INFORMATION SUPPLIED:
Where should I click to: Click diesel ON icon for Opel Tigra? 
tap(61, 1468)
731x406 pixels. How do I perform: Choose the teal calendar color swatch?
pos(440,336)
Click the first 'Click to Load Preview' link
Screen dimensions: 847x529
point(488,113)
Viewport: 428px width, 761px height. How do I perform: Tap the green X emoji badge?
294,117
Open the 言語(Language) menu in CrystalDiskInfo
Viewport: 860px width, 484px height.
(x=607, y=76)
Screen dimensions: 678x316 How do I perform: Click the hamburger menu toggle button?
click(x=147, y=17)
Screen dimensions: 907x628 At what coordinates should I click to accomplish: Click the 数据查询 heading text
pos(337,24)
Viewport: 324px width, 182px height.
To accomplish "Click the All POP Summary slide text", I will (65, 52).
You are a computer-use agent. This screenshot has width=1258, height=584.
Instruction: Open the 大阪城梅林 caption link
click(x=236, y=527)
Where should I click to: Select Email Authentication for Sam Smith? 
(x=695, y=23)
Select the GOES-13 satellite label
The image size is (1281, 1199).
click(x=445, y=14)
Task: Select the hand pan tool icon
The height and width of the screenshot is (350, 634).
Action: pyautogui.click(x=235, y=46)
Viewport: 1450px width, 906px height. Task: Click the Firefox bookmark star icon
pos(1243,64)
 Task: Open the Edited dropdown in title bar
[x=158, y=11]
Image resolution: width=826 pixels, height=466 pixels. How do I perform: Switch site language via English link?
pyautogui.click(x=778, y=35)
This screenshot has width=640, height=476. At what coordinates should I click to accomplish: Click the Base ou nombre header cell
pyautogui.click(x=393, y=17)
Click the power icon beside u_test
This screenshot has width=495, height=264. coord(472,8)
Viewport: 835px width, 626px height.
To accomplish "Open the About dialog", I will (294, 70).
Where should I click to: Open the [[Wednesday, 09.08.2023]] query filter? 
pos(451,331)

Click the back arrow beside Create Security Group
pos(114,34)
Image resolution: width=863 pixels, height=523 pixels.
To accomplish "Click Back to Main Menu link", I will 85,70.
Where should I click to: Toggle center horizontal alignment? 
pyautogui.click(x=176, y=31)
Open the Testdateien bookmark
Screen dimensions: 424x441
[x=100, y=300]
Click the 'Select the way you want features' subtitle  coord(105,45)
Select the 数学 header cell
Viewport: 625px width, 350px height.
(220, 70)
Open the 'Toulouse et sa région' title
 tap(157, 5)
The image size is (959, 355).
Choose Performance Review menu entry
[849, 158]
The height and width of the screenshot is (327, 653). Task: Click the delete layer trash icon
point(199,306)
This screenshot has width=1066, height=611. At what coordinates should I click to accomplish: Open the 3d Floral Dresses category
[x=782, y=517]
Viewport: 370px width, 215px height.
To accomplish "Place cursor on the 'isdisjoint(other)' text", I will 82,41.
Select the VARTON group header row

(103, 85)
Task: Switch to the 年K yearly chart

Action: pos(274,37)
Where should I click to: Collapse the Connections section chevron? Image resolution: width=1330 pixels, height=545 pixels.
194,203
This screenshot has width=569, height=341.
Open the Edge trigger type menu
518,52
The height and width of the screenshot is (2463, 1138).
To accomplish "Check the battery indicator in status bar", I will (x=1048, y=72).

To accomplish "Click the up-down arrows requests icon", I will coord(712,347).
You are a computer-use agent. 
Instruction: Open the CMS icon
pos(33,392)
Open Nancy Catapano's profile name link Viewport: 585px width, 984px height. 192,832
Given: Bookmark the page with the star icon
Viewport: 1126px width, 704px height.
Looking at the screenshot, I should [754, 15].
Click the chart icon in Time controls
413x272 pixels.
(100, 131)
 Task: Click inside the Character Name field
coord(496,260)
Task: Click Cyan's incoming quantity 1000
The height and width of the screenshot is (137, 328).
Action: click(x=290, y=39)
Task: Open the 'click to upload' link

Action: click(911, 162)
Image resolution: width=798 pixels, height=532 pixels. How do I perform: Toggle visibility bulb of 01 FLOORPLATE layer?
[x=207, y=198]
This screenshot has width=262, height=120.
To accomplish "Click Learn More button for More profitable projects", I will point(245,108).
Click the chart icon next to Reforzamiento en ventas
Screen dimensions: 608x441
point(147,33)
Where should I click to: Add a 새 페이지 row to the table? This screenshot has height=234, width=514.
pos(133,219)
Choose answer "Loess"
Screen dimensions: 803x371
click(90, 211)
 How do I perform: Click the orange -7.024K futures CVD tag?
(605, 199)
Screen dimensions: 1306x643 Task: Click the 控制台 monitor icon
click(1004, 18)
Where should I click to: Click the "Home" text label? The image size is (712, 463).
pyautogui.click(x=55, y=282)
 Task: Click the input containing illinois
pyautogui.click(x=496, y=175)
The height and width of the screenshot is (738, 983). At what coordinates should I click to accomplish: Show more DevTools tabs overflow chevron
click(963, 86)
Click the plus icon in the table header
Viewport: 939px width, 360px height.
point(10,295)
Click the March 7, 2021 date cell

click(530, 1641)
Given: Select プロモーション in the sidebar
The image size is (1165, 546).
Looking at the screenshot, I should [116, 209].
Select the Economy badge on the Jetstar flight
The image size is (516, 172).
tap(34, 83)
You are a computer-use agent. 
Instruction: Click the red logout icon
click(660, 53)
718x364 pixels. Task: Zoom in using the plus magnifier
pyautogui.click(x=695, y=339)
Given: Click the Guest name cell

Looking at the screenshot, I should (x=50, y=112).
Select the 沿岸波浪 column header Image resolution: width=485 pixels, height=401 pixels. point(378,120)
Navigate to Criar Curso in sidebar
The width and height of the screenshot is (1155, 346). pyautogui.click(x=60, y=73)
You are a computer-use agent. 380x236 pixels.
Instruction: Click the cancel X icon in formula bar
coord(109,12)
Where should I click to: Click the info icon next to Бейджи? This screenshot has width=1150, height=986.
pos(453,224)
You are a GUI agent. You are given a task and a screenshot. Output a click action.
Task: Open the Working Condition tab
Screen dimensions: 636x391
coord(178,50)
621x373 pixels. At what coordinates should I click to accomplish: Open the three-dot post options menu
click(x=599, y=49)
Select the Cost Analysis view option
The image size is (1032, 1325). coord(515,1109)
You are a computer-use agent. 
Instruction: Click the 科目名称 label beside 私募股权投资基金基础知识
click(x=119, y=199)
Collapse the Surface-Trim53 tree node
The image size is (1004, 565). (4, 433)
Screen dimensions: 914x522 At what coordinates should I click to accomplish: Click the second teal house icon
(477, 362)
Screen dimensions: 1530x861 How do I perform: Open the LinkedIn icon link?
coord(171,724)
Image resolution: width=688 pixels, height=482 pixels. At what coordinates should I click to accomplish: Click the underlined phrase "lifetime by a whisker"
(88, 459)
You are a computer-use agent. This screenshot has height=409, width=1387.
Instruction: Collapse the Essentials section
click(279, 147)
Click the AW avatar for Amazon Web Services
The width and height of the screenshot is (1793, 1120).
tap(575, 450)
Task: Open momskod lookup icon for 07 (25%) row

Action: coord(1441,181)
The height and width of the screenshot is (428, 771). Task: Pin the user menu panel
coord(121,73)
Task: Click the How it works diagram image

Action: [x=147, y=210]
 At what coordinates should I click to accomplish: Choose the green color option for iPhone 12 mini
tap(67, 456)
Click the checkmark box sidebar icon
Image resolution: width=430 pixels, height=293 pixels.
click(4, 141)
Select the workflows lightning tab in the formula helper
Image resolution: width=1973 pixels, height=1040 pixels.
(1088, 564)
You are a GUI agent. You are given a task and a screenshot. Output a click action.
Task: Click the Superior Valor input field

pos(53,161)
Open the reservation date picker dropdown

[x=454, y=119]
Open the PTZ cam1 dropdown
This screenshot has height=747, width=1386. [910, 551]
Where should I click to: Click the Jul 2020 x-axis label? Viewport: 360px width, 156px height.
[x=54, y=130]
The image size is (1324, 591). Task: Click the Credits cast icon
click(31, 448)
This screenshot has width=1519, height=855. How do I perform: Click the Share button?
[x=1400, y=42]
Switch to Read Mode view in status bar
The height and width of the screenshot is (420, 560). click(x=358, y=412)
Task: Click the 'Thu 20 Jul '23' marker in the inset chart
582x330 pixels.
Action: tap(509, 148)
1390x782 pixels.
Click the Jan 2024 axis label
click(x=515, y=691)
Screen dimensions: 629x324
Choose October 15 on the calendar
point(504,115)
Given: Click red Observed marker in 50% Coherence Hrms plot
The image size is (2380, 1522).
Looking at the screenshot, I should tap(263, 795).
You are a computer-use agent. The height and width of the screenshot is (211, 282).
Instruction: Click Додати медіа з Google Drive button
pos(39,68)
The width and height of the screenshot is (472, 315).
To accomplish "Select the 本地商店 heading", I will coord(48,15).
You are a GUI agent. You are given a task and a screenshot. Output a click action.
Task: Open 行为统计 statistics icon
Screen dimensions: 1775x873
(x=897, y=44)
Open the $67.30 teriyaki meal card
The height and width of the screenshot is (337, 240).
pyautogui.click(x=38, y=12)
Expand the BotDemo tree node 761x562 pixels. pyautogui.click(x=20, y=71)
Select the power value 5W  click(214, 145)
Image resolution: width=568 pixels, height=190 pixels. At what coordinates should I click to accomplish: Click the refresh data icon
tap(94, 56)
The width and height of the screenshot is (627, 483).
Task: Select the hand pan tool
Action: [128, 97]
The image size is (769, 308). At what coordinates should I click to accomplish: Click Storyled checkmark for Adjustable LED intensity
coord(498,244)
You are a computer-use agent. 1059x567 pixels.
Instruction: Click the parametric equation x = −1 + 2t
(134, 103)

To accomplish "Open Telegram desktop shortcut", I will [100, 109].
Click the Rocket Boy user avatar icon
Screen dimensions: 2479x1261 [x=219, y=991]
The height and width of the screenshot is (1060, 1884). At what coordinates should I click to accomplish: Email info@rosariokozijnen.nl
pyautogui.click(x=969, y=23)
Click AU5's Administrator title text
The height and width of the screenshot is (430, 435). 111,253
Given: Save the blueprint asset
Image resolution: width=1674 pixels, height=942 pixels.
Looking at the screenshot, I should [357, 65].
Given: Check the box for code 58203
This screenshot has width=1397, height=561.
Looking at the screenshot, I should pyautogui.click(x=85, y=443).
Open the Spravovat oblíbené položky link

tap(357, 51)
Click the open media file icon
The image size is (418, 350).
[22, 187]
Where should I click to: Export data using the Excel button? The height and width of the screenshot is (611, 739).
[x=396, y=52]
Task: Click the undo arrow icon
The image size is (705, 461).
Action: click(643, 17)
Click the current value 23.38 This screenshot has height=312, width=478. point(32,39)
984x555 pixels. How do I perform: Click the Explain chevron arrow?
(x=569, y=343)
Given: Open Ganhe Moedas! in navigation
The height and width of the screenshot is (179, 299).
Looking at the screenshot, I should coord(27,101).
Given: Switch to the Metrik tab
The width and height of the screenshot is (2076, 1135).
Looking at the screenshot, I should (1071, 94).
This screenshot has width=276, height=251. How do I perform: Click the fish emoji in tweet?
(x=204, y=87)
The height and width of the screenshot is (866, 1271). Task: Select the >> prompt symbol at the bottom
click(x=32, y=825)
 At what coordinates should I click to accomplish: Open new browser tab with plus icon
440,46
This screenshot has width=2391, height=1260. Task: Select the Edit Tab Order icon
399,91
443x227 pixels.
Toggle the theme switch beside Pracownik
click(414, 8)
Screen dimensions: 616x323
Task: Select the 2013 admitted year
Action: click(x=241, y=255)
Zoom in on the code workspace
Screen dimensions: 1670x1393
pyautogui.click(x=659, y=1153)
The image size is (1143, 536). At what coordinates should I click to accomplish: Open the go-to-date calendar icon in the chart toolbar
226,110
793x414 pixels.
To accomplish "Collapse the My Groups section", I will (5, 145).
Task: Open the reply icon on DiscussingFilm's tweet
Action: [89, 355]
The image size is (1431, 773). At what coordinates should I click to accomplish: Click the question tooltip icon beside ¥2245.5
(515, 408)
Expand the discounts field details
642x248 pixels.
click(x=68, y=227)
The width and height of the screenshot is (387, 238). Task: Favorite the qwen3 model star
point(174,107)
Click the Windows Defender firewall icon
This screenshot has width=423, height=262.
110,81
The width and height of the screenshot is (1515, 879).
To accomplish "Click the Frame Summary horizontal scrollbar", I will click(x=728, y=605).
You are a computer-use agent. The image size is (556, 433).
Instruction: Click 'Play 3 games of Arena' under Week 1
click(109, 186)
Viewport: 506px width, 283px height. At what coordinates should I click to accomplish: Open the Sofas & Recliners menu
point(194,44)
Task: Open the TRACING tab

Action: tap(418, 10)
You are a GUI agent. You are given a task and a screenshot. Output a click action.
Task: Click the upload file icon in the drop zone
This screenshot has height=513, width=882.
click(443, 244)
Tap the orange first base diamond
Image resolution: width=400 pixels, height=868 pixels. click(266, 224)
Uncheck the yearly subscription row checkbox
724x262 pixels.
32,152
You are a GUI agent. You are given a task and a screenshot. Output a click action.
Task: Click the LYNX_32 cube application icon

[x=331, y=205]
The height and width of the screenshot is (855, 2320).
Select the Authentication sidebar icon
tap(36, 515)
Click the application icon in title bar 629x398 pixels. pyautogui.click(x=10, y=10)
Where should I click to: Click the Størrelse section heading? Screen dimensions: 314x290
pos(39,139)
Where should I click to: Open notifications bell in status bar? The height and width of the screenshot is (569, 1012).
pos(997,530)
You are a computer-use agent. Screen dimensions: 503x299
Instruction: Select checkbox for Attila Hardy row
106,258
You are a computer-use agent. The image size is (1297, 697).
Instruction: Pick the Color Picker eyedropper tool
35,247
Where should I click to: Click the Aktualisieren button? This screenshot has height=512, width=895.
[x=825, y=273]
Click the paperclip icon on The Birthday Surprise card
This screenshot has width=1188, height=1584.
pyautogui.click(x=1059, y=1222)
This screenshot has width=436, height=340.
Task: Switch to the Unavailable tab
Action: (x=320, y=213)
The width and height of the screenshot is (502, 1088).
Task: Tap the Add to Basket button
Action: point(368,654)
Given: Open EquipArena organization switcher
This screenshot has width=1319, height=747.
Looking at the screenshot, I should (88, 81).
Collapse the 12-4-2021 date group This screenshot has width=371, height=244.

TASK INSTRUCTIONS: Retype the items from the line with "Screen dimensions: 629x324" up to and including the line with "Looking at the screenshot, I should tap(263, 795).".

TASK SOLUTION:
Screen dimensions: 629x324
Choose October 15 on the calendar
point(504,115)
Given: Click red Observed marker in 50% Coherence Hrms plot
The image size is (2380, 1522).
Looking at the screenshot, I should tap(263, 795).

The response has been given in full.